Zooming Through An Awesome Community Meeting On Racism

So, I certainly didn’t know what to expect when 21 people got together for the first-ever New Tampa and Wesley Chapel Zoom community meeting on racism on August 25, but I have to say that it was shocking, eye-opening, disheartening and heartwarming all at the same time.

How could it possibly have been all of those things at once? 

It was shocking because, from my meeting co-host — District 63 State Rep. Fentrice Driskell — to military veteran April Lewis to my friend Nikii Lewis (all shown on this page), some of the stories told by the black and white people alike who participated in that meeting showed just how prevalent dealing with racism in our area and this country truly is and seemingly always has been.

It was shocking for me to hear that Rep. Driskell, a Harvard University and Georgetown Law-educated Tampa-based attorney originally from Polk County, has been assumed to be either the court reporter or the client/defendant as often as she has been assumed to be the lawyer.

It was eye-opening to hear Nikii, who lives in a mostly white neighborhood in Wesley Chapel, tell the story about her six-year-old daughter, who told her — at age 3 — that she’s afraid of white people, and that when her daughter was drawing pictures of people, she wouldn’t use a brown crayon because, she said,  she wanted the people “to look normal.”
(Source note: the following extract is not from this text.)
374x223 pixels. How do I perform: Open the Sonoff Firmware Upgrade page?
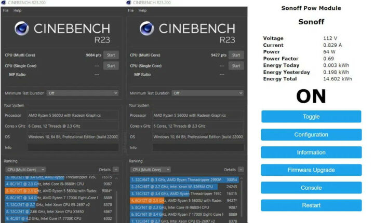tap(311, 170)
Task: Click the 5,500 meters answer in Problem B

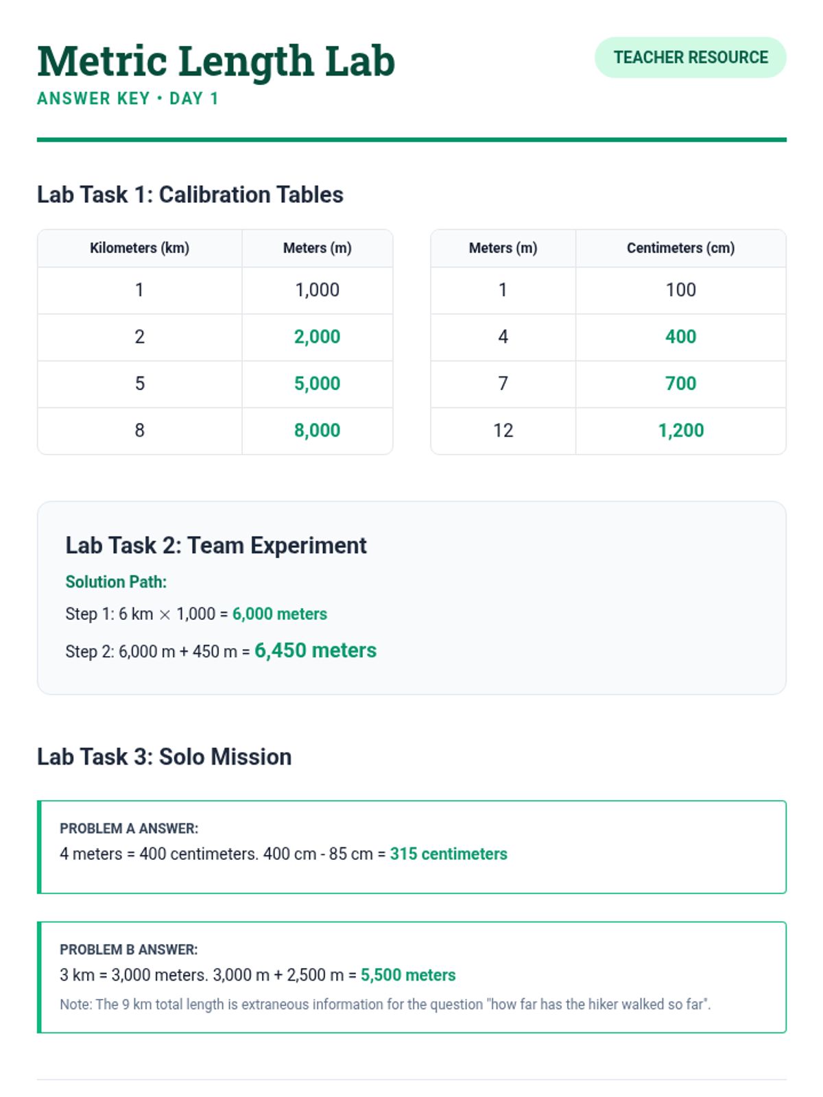Action: 408,976
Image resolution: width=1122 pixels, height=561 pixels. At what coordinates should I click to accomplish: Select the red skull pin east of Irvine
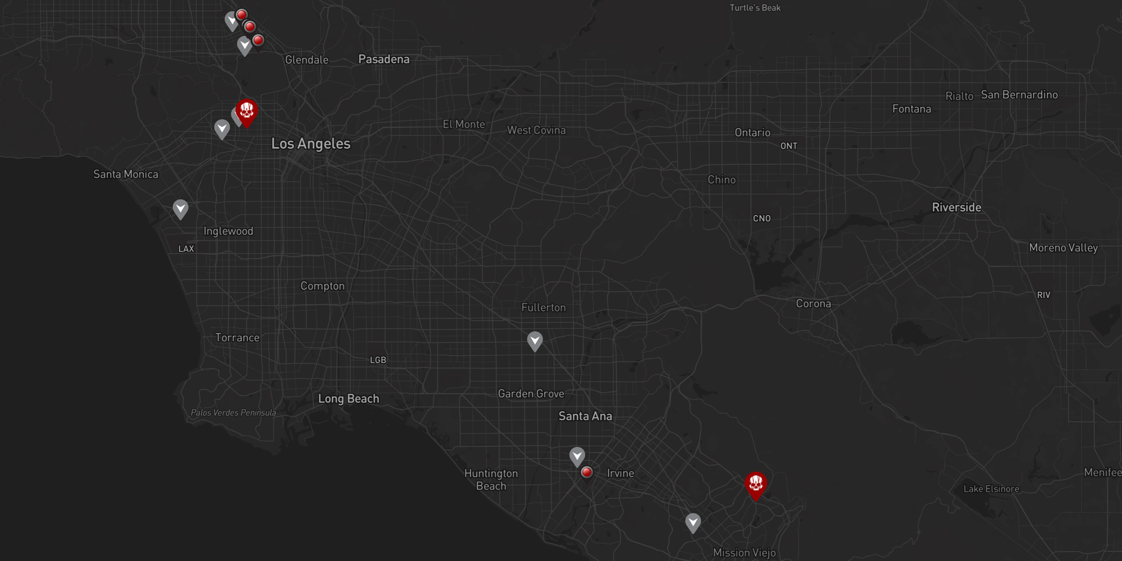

And, it was disheartening to hear that April Lewis, a recent transplant to New Tampa who is suffering from PTSD after six years in the Army with two deployments, who also is a Gold Star wife whose husband was killed in Iraq, doesn’t feel safe when she walks into a store and doesn’t feel the same equality as I do.

But, the Zoom meeting also was heartwarming because several of the attendees who were white said that they were participating because they felt the need to do something in the wake of the recent shootings of black people like George Floyd, Breonna Taylor, Jacob Blake and others by law enforcement officials and the civil unrest that has followed those incidents across this country.

When I organized the event I didn’t know what my goal was — and I still don’t — but I do know that I truly do not want it to stop there.    

“I can’t even tell you how many times, as an attorney in court, that people have assumed that I was the court reporter or the defendant.” — State Representative Fentrice Driskell


“If my black skin is good enough to fight for this country, I can’t understand why my blackness isn’t good enough to receive the same equality as everyone else.” — New Tampa resident & Gold Star wife April Lewis.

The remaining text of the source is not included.